Со мной он держался со светской принужденностью. Я молча присутствовала при его прощании со мной и моей матерью. Внутри было холодно, по телу пробегала легкая дрожь. Я улыбалась, я смеялась в ответ на его улыбки и смех и этим доказывала свою бессердечность. Потом мы сели в машину и уехали на вокзал.
***
Я лежала в постели и не могла заснуть. Почему я не подошла к нему, не поговорила с ним, ничего ему не сказала о том, как любила его? Если бы можно было повернуть время вспять. Я представляла, как мы говорим в его комнате, или на лестнице, или на улице. Все это были неосуществленные и упущенные возможности. Почему, почему, почему… Я видела его взгляд: разочарованный и осуждающий меня на небытие и забвение. Он ждал от меня хотя бы намека,  а я не сделала ничего. Ведь не может быть, чтобы он не любил меня? Так я думала спустя два года после нашей последней встречи. Мне было двадцать три года.
***
Тогда, перед прощанием, он оставил мне адрес своей интернетпочты. Я послала ему два письма, но ответ не пришел. Я мучилась от того, что, возможно, мои письма были слишком сухи, что я не смогла найти правильных слов, чтобы помочь ему после гибели матери. Но я не знала, какие еще слова я могла бы тогда написать. Про себя, по ночам, я выдумывала тысячи писем. Все они были полны любви, я уже ничего не боялась. По крайней мере, так мне казалось. Через какое-то время я повторила попытку. Безуспешно. Письма вернулись с пометкой «указан неправильный адрес». У меня не было шансов.

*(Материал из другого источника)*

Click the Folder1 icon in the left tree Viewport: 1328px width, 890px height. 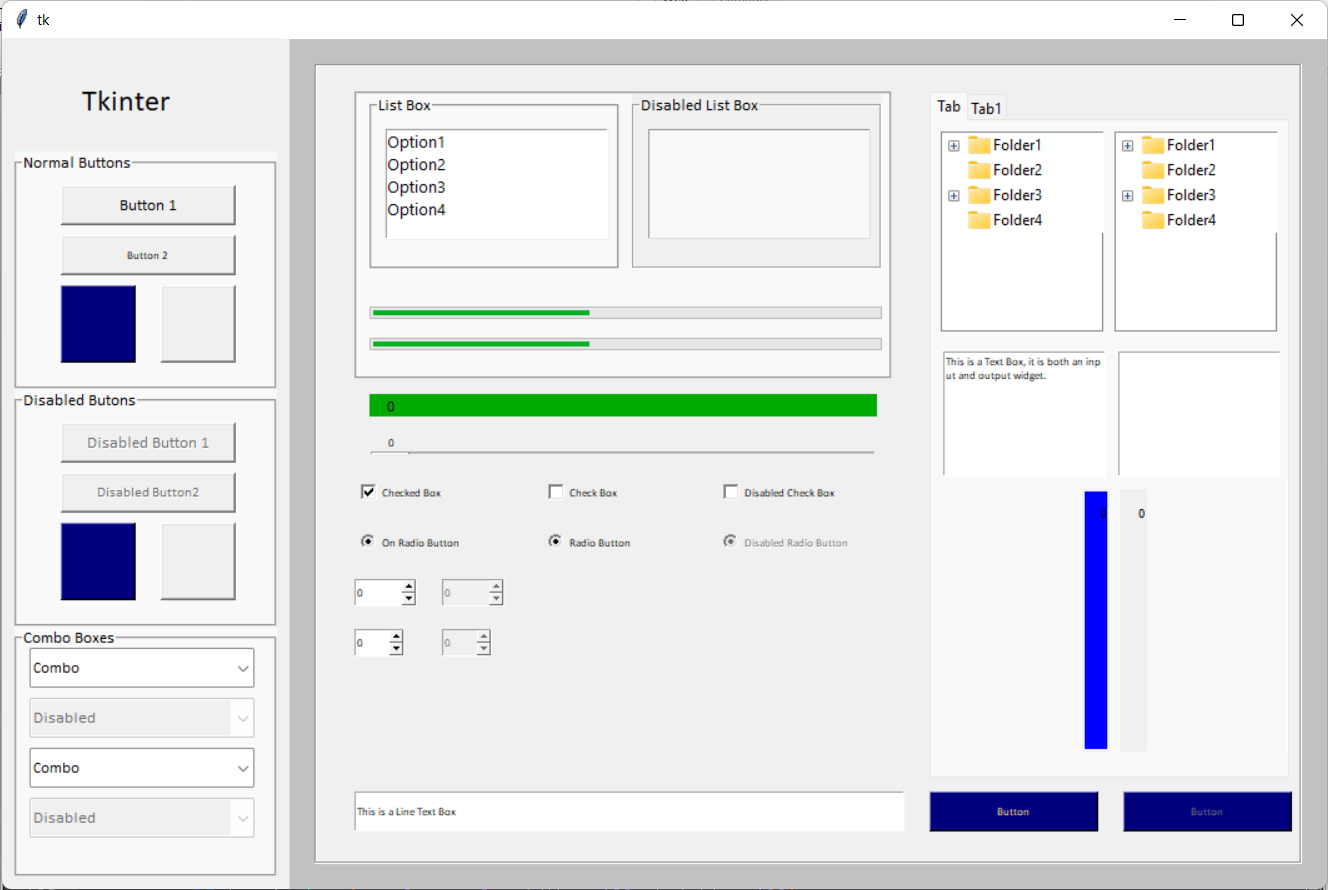coord(978,145)
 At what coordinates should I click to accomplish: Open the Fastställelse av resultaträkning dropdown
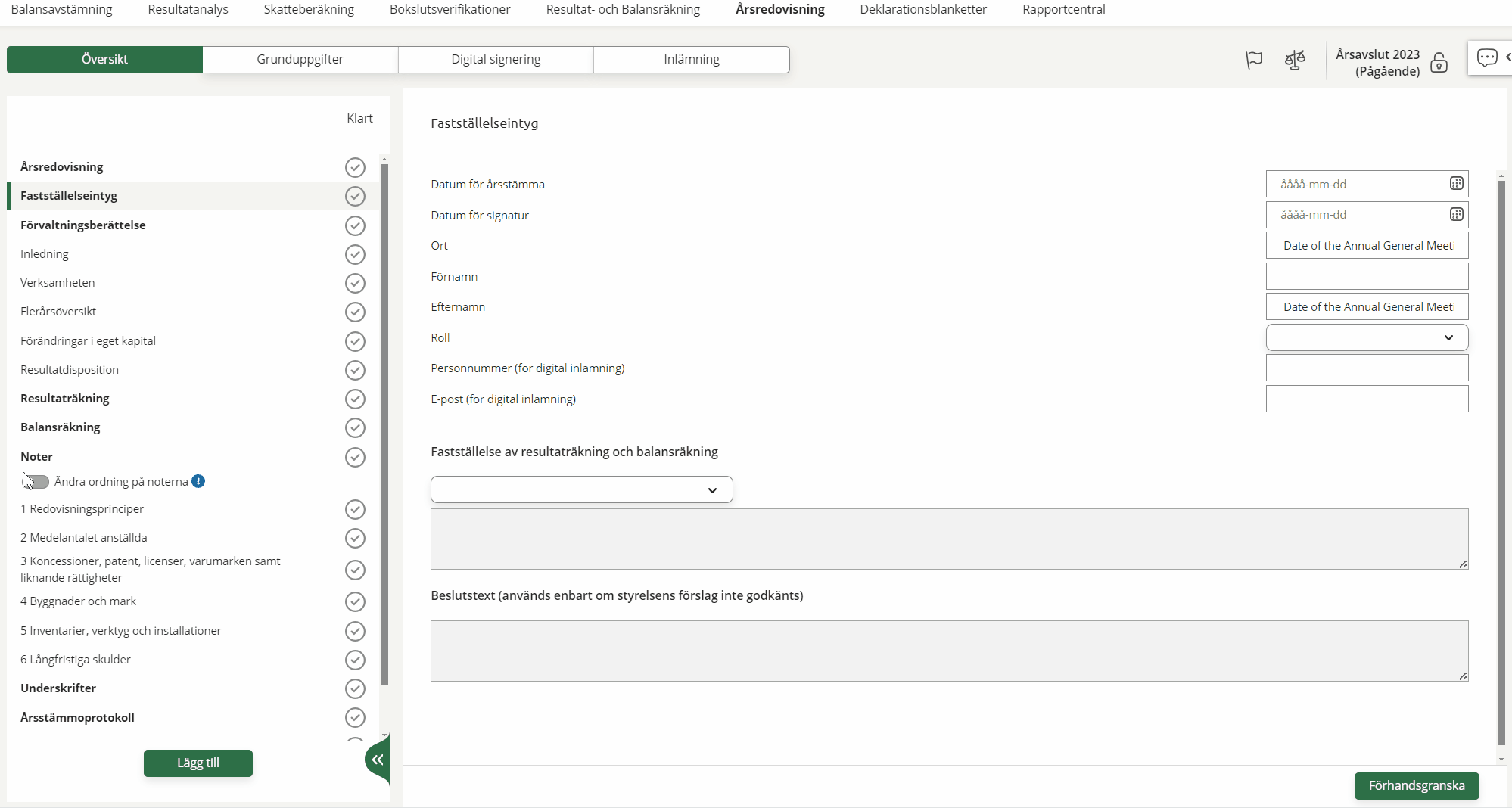pos(581,490)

Я занялась своими делами, но спустя какое-то время, как это и бывало обычно, моя тоска стала слишком сильной, чтобы ничего не предпринимать. Я уже не спрашивала, почему он не ищет меня, когда это не составляет для него никакого труда. Мне было все безразлично, даже то, что он, возможно, не собирается меня искать. Я знала  глубоко внутри - он не может меня не любить, и тогда я нашла еще один выход. Я разыскала телефон профессора Влада и позвонила к нему в институт. Я представилась, как знакомая Влада из Риги, и профессор мило со мной побеседовал. Влад уже год жил за границей -  во Франции или в Германии, и не баловал своего прежнего патрона известиями о себе.
- Так всегда поступают любимые дети, - вздохнул этот мужчина, и в его голосе звучала усмешка. Над жизнью и над собой. На всякий случай я оставила номер своего телефона. Мы попрощались, я положила трубку. Я сделала все возможное.